Everywhere I go, I pick up new books. Sometimes I pay for them. Sometimes they are given to me. Sometimes, I see them, alone and neglected on the New Reads shelf at the library, and I just can’t walk away.
Imagine walking into the pound or a pet store and that adorable baby animal you are obsessed with is just sitting there, staring at you through the glass, begging you with its sweet little face to take it home.
This happens to me with every book I pass.
It’s a problem.
Every now and again, I do the unthinkable. I cull my library.
I’ve done it two, maybe three times in my adult life. Sometimes, I’m organized about it. In graduate school, I made a spreadsheet with titles and authors. I carefully color-coded things so I knew what I had sold on Amazon and what I hadn’t sold at all.
Why yes, it was the end of the semester! Yes! I was procrastinating both grading my students’ papers and writing my own! However did you know?
Other times, I’m less organized about it…usually around the time I’m set to pack up and move somewhere. Then I sit on the floor, surrounded by packing tape, cardboard boxes and a Rubbermaid container I’m filling with the books I’ve decided are not worthy of being carted off to my next home. These I take to whatever used bookstore will have them. If I live in one place for too long, the staff at these stores get to know me by name and will stop me before I bring in more than one load of books.
“No Rachael, we can’t take this many this week.”
Usually it’s a question of volume rather than quality. No one has ever actually insulted my literary taste. Well, except for when I tried to offload my Twilight collection on an unassuming bookseller in Cambridge. He snorted and handed them back to me with a smirk.
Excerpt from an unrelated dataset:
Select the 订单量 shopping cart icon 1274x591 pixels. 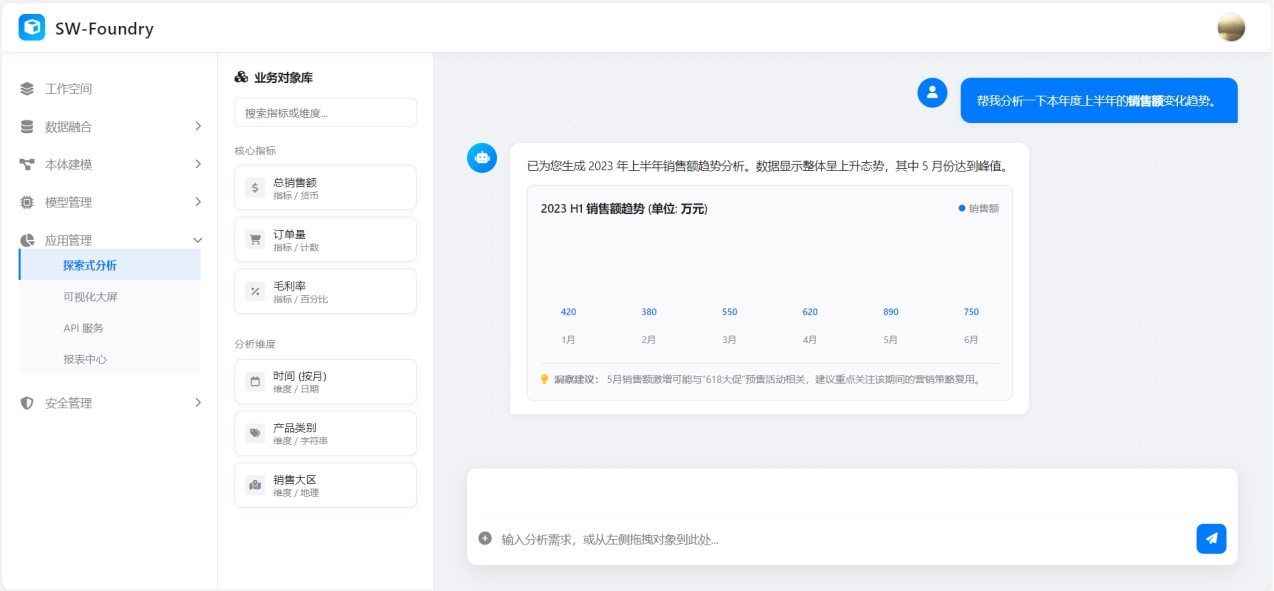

There’s a constant stack of books on my bedside table. I sleep in fear of it, completely convinced that someday it will actually topple over and suffocate me in my dreams.
This is utter nonsense of course. In college, I regularly slept under my books and survived to tell the tale. I even remember my roommate walking in with a friend late one night and overhearing, “Seriously, she can sleep like that?” from under a small forest of textbooks.
There’s a recovery program for people like me, right? I can hope to someday kick this addiction? I will someday wake up to a calm, ordered home with books that decorate the shelves and space but don’t overwhelm it?